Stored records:
□ □ □

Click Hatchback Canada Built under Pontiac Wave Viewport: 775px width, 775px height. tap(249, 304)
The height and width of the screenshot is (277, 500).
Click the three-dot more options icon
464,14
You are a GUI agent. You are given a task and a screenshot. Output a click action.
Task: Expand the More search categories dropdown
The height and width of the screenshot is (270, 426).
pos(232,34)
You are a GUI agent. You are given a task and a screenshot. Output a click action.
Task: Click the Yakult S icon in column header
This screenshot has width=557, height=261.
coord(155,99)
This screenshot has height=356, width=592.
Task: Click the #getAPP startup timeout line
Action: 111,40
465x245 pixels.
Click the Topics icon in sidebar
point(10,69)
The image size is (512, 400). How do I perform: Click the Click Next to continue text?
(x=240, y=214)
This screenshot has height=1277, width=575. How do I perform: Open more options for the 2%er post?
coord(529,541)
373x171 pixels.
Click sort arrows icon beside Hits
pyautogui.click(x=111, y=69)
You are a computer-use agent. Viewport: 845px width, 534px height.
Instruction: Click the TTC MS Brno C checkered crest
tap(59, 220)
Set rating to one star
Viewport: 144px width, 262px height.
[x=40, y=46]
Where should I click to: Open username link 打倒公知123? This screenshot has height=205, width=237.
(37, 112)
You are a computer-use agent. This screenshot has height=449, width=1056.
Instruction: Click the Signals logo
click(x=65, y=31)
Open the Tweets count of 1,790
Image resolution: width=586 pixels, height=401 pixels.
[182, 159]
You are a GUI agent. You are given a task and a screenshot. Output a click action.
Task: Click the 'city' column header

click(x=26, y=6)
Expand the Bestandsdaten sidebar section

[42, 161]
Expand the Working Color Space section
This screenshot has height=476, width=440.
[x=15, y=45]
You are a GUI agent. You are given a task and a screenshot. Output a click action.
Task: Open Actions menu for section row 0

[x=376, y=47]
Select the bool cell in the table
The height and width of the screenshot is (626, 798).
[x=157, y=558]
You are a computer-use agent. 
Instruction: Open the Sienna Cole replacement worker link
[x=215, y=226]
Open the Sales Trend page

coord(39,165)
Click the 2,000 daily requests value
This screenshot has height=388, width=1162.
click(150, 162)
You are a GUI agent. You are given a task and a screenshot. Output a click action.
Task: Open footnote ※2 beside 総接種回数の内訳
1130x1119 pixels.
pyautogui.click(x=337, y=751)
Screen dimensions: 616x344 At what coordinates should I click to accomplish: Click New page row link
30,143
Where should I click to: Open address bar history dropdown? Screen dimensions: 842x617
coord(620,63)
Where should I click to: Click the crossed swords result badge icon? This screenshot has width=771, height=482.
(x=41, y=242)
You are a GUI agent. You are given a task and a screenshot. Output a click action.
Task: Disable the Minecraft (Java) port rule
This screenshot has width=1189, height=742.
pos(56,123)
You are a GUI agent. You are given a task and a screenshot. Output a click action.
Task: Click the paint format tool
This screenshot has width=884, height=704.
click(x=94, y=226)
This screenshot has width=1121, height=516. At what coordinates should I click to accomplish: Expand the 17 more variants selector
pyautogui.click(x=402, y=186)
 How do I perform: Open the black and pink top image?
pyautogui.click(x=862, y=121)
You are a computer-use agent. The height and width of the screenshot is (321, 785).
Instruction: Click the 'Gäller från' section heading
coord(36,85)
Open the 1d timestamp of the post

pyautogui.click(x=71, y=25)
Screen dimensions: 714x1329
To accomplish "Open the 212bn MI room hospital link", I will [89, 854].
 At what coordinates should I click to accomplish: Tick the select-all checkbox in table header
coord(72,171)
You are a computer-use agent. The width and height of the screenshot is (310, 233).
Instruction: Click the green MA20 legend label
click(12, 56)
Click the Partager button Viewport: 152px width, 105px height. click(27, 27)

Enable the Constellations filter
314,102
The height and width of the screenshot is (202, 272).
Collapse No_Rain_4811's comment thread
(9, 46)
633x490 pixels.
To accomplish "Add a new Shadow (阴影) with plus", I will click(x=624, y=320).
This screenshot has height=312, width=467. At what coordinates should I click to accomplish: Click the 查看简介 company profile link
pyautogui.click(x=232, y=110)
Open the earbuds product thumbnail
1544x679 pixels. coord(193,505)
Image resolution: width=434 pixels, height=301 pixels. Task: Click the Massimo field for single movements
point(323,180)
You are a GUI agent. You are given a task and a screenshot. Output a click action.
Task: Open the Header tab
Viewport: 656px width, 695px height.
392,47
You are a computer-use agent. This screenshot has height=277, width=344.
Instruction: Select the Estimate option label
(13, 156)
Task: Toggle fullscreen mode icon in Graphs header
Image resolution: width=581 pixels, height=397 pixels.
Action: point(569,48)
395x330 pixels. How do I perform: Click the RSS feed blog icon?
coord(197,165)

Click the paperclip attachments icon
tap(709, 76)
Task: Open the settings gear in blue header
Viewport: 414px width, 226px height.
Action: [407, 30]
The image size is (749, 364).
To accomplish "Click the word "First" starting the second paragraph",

□ □ □

» **WHAT THIS TASK INVOLVES**
All lines from the one that contains "This screenshot has height=312, width=467." to the end of the records above are to be copied exactly; leave out the rest.

» **RESPONSE TO THE TASK**
This screenshot has height=312, width=467. At what coordinates should I click to accomplish: Click the 查看简介 company profile link
pyautogui.click(x=232, y=110)
Open the earbuds product thumbnail
1544x679 pixels. coord(193,505)
Image resolution: width=434 pixels, height=301 pixels. Task: Click the Massimo field for single movements
point(323,180)
You are a GUI agent. You are given a task and a screenshot. Output a click action.
Task: Open the Header tab
Viewport: 656px width, 695px height.
392,47
You are a computer-use agent. This screenshot has height=277, width=344.
Instruction: Select the Estimate option label
(13, 156)
Task: Toggle fullscreen mode icon in Graphs header
Image resolution: width=581 pixels, height=397 pixels.
Action: point(569,48)
395x330 pixels. How do I perform: Click the RSS feed blog icon?
coord(197,165)

Click the paperclip attachments icon
tap(709, 76)
Task: Open the settings gear in blue header
Viewport: 414px width, 226px height.
Action: [407, 30]
The image size is (749, 364).
To accomplish "Click the word "First" starting the second paragraph",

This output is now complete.